Ohio Court of Appeals, 1918

Derrick v. State

Derrick v. State
Ohio Court of Appeals · Decided March 27, 1918 · Gorman, Hamilton, Jones
30 Ohio C.C. Dec. 577; 29 Ohio C.C. (n.s.) 111

Derrick v. State

Opinion of the Court

By the Court.

The case here presented involves a charge of the violation of Sec. 13044 G. C. providing against the keeping open of a place for the transaction of business, upon the first day of the week commonly called Sunday.

The specific charge is that the defendant unlawfully and knowingly caused to be open for the transaction of business, to-wit, the sale of meats, a certain place in the city of Cincinnati, Hamilton, county, Ohio.

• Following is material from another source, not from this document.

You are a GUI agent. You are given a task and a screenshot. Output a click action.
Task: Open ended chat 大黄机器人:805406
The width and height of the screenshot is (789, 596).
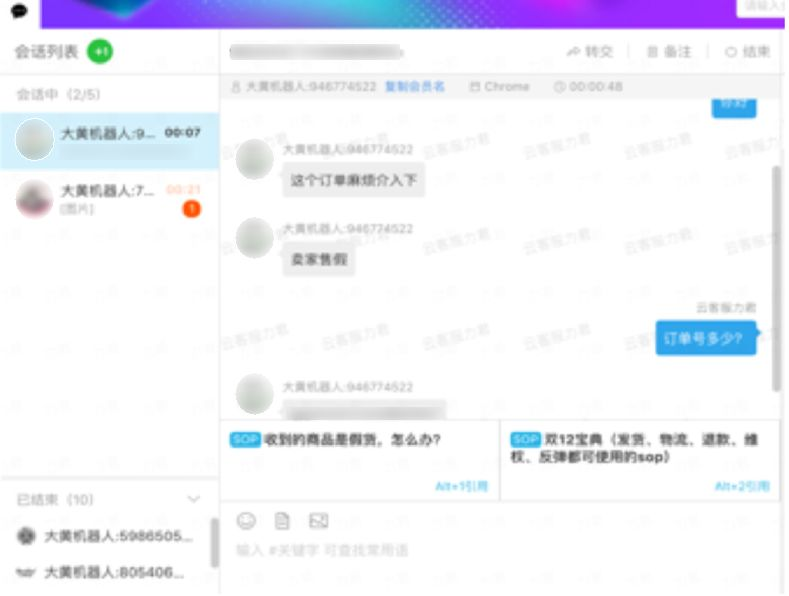point(109,573)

*578Defendant was tried and convicted in the municipal court erf Cincinnati, without the intervention of a jury.

The defendant contends that the keeping open of the place for the sale of meats was a work of necessity, and came within the exception provided in Sec. 13045 6. C. and that it was made such a work of necessity by the fact that the place was located in a thickly populated tenement district of the city where the inhabitants were not able financially to maintain ice-boxes or other methods of preserving meats.

The evidence discloses that the transaction took place in January, and the court is of the opinion that at that season of the year it can not be considered such a work of necessity, as the nature of the weather is such that it is not a difficult matter to preserve meats — the court taking judicial notice of the fact that at that time of the year the weather is sufficiently cold to preserve meat and other food stuffs. We therefore hold that under the evidence this was not such a work of necessity as would avoid liability under the statute.

Finding no error in the record, the judgment will be affirmed.

Jones, Gorman, and Hamilton, JJ., concur.